I was fifteen when my brother died in front of me. I saw the bus as it came sweeping through and I saw the excited grins of the demons as they leapt onto his slumped bloody body. I screamed because I had never seen them look like that before, the expression on their face so chilling that I was sure if the bus hadn't killed my brother they certainly would. I leapt out of the car without thinking, without breathing because I could see the swirling blackness and I knew what it would mean for Tony. I begged them as I cried, told them that it was me they really wanted, they had told me that from the start so why take Tony anyway, he was of no use to them, his light shone too brightly. I begged them for so long, one smirking figure after another taking form right in front of my eyes all the while laughing, screaming their voices echoing around and around in my head.
Take my life instead I yelled at them but they didn't want it.
Take my sanity I bargained but they laughed and said they already had it.
Take my soul I finally said and with the offer lingering in the freezing air they snatched it and carried it away, leaving me and Tony in the street. That night I had given my soul away but as I watched his eyes slowly open in that dingy hospital room I knew I had made the right choice. I just didn't know they'd come back for more.
I wasn't anything when I was born. But I had become a bomb. That's what Anthea tells me anyway. I held you she says to me shakily, still not used to these open lines of communication. And you were like a fucking, like a fucking bomb. That's what she told me that night. The night Cook walked into my house and changed everything, had made me crazier than ever but had also satisfied the creatures, their stomachs full of love and loss and him and I knew from their happy faces that eventually they'd be back for more but for now they rested, their dark shapes shifting around restlessly in my head and making me yell until I could hear myself think. It was strange at first. Hearing only me in my head and not the jumbled thoughts of a thousand demons but eventually the emptiness became calming, it let me sleep, mum holding onto me tightly just in case one of them broke free and set fire to all the crazy thoughts I was thinking. Just in case.
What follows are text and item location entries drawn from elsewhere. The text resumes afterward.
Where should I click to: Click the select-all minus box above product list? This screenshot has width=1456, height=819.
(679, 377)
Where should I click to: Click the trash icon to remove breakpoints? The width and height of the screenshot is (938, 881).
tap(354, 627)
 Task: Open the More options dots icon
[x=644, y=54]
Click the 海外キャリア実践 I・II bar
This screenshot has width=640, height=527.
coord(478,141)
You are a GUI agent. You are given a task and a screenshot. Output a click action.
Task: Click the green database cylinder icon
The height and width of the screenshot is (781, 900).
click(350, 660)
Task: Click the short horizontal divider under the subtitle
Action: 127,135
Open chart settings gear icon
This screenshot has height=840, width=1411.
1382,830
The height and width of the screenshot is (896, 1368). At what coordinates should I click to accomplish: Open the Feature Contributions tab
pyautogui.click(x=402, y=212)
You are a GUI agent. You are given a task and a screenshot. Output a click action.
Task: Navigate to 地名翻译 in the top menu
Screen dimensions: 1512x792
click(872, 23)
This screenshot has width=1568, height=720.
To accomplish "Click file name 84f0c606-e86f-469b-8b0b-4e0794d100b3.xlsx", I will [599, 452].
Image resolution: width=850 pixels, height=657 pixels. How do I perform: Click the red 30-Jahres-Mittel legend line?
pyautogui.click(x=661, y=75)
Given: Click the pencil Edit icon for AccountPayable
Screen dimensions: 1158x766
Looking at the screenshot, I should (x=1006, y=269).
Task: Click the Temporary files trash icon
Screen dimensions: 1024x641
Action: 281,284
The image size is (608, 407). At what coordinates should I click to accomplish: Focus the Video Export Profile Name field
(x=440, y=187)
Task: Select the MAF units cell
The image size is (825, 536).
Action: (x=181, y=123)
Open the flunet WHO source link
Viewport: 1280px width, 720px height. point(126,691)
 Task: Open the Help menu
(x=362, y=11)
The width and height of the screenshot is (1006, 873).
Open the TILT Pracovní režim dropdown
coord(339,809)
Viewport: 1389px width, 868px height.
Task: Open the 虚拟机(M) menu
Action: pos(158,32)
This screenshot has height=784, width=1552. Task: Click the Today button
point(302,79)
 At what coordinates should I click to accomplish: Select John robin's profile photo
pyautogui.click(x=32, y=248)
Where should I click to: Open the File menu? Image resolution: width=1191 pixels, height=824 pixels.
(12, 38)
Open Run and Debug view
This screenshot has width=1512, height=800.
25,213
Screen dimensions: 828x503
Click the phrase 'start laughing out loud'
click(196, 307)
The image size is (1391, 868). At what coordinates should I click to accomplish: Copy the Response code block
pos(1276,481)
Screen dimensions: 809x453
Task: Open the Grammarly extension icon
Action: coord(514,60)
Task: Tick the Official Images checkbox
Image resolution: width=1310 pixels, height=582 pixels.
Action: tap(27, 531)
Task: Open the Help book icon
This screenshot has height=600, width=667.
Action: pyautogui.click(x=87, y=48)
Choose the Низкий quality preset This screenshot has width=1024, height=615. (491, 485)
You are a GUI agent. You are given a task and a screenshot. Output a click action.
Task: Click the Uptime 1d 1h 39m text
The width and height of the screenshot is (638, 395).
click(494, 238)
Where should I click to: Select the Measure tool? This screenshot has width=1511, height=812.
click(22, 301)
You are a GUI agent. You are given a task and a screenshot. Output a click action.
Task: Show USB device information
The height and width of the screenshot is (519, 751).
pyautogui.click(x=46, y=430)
I was seven when they chased me for the first time. They were fast and angry and I only had little legs and a giant city in front of me but I knew that I couldn't let them catch me even then so I ignored the pain in my thin little legs and kept on running until I found a giant park, little kids, kids my age playing all over it without a care. I remember wondering then if any of them had to run as fast as I did but then I saw the laughter flowing out of them like a song and felt the light from their giant smiles warm my tired body and I realized that they didn't have to run because they were the ones doing the chasing, chasing away the dark creatures with their light and I wondered why the world chose me to not be able to smile. I smirked at the kids on the playground because they would never understand. I smirked at the kids on the playground because I couldn't remember how to smile.
I was sixteen when I fell in love. He was beautiful and bright and he made the demons giddy with happiness. I should have known then that doing anything would be bad, it had to be with the amount of smiles the creatures were passing out but I felt the way his eyes ran over me. Like he could see I didn't know how to smile. Like he wanted to teach me.